Reneé Gordon Holley has grown her interests in music and a foreign language into a long list of accomplishments, including being selected as one of 10 people from the United States to receive a prestigious fellowship. As a graduate of the Hazelwood School District, she is a positive example for students, teachers, the community and public education.
Holley graduated from Hazelwood Central High School in 2002. She attended Cold Water Elementary and Hazelwood Junior High, now known as Hazelwood Northwest Middle School. She has a bachelor’s degree from Truman State University. She completed a Fulbright grant at the Albert-Ludwigs-Universität Freiburg. She has a master’s degree in musicology from the University of Illinois, and a graduate minor in European Union studies at University of Illinois, Urbana-Champaign.
She is studying musicology as a Ph.D. student at the University of Illinois, Urbana-Champaign.
“Simply put, musicology is the study of music. Instead of performing or teaching music, I study and teach the history and stories of music makers,” said Holley. “Some scholars in my field research particular composers, such as Beethoven or the Beatles, while others examine contemporary music cultures and people groups scattered throughout the world.”
She and her husband, Benjamin, just moved to San Diego, where he will start a new job. At the end of August, she is leaving the country as part of her studies. She is a recipient of the Humboldt Foundation’s German Chancellor Fellowship for Future Leaders.
“I am going to Germany for one year to collect data for my Ph.D. dissertation. My dissertation is titled ‘Singing the European Union: Cultural Policy and its Constituent Voices in Germany.’ My year includes making connections with arts organizations throughout Germany and attending music events that have received funding from the European Union. I will also complete interviews with those involved in planning the events, and especially with the musicians and composers participating in these events,” she explained.

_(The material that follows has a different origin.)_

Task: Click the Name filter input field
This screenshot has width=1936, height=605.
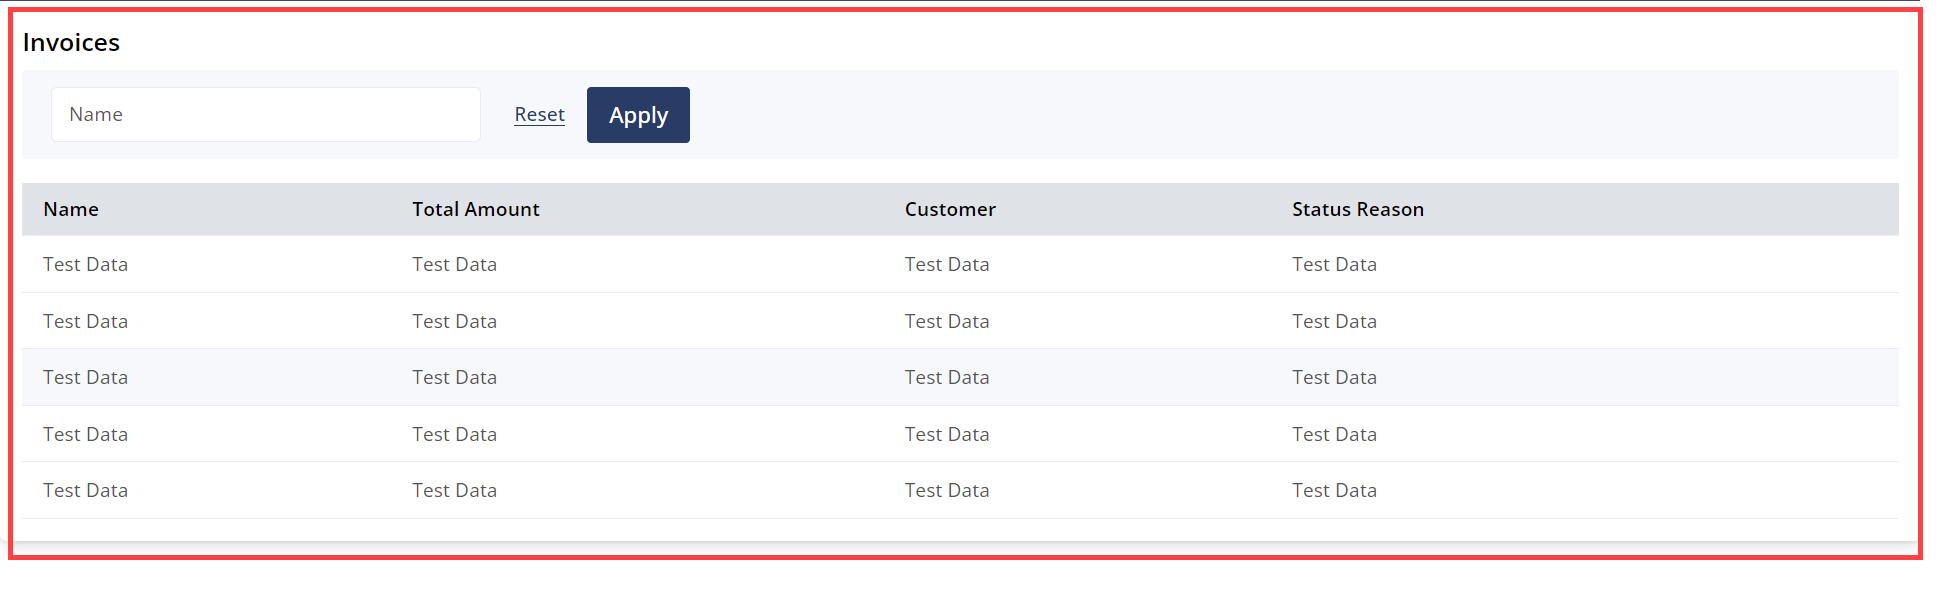Action: 265,115
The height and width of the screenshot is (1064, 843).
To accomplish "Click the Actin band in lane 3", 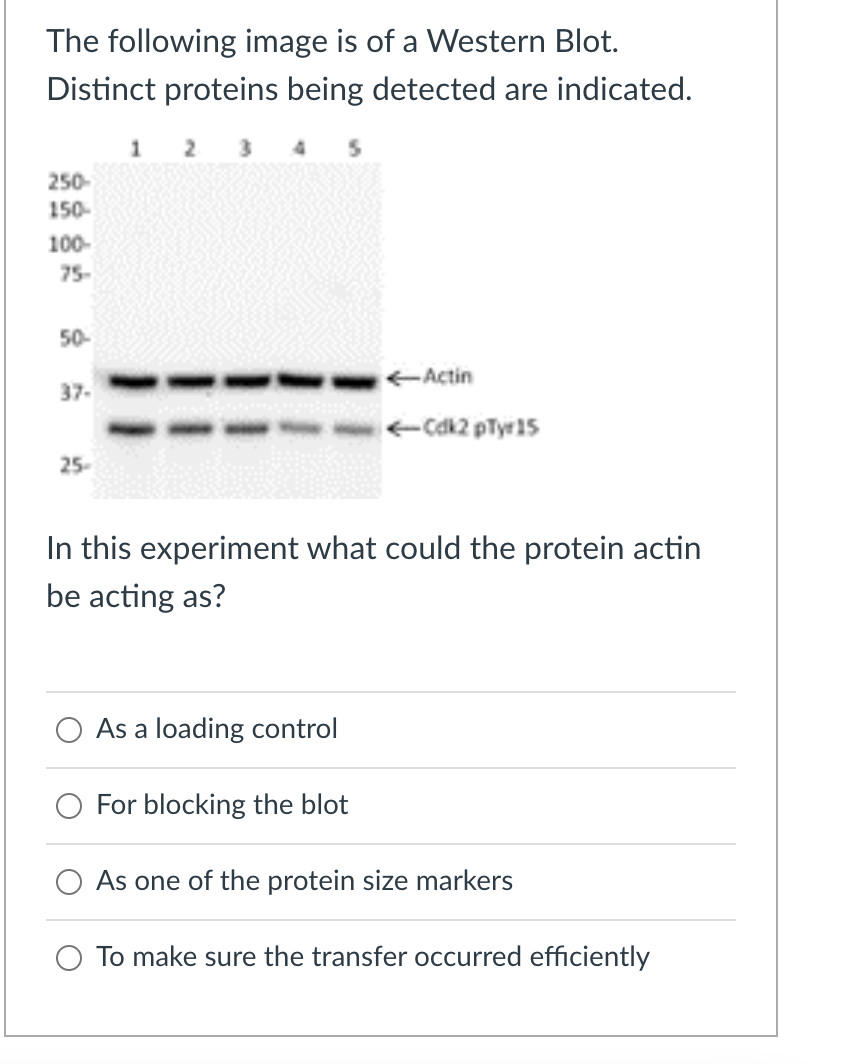I will (x=246, y=380).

“To fund my year abroad, I applied for numerous fellowships. I received the Humboldt Foundation’s German Chancellor Fellowship for Future Leaders, which is awarded to only 10 individuals from the United States each year. In addition, the Humboldt Foundation also provides many professional activities and briefings for its fellows,” said Holley.
Her journey through music and culture started years ago.
“I had extremely supportive teachers throughout all 13 years as a student in Hazelwood schools. Through their encouragement, I was always challenged to do my best and to try new things. Activities that influenced me the most included participating in music during high school, and taking German. Darlene Schroeder, my high school German teacher, organized an exchange with a school in Hamburg, allowing my family and I to host our first exchange students,” she said.
“My trip to Germany after 10th grade sparked my intense interest in all things German. Now I am nearly fluent in German and will be returning to Europe for the ninth time for my fellowship.”
Holley’s enjoyment of music goes beyond research; it includes playing instruments and singing.
“I have always valued the high one has when performing with others. I grew up playing the flute, but switched to singing in high school. I still enjoy performing in choirs of various forms, and I have had the opportunity to make music with many close friends. Music has the power to bring individuals together, and I appreciate getting to research that in graduate school. Studying music making has been an exciting and fascinating experience!”
“Once I complete my dissertation, I plan on applying for university professor positions,” said Holley. “I will continue to conduct research on my topic, and I hope to continue performing with amateur choirs. I am keeping my options open, and I would be happy working in university administration or as a specialist on cultural policy and contemporary Europe.”
When asked if she had any words of wisdom to share with students in the District, Holley noted the importance of family and learning another language.
“I would encourage current students to do two things. First, don’t neglect spending time with people, especially family, in person, in addition to remaining electronically connected to social networks. You are learning life skills as you interact with people face to face. Even in our hyper-connected, technology-driven society, those who are personable, honest, and pleasant to talk with in person will go furthest in this highly competitive work climate.
“Second, take a foreign language, and complete as many years in school as you can. The ability to speak a second, or third, language is invaluable, and learning about a different culture and language is often a student’s first experience with a foreign environment. Even for students who are not college-bound, being able to speak another language puts one leaps and bounds beyond colleagues and competitors on the job market,” said Holley.
Her brother, Joseph Gordon, graduated from Hazelwood Central in 2003. He is completing a doctorate in religious studies with a concentration in systematic theology and ethics at Marquette University. He has a master’s of divinity from the seminary at Lincoln Christian University. He has a bachelor’s degree from Johnson University.
Their parents, Marie and David Gordon, reside in Florissant.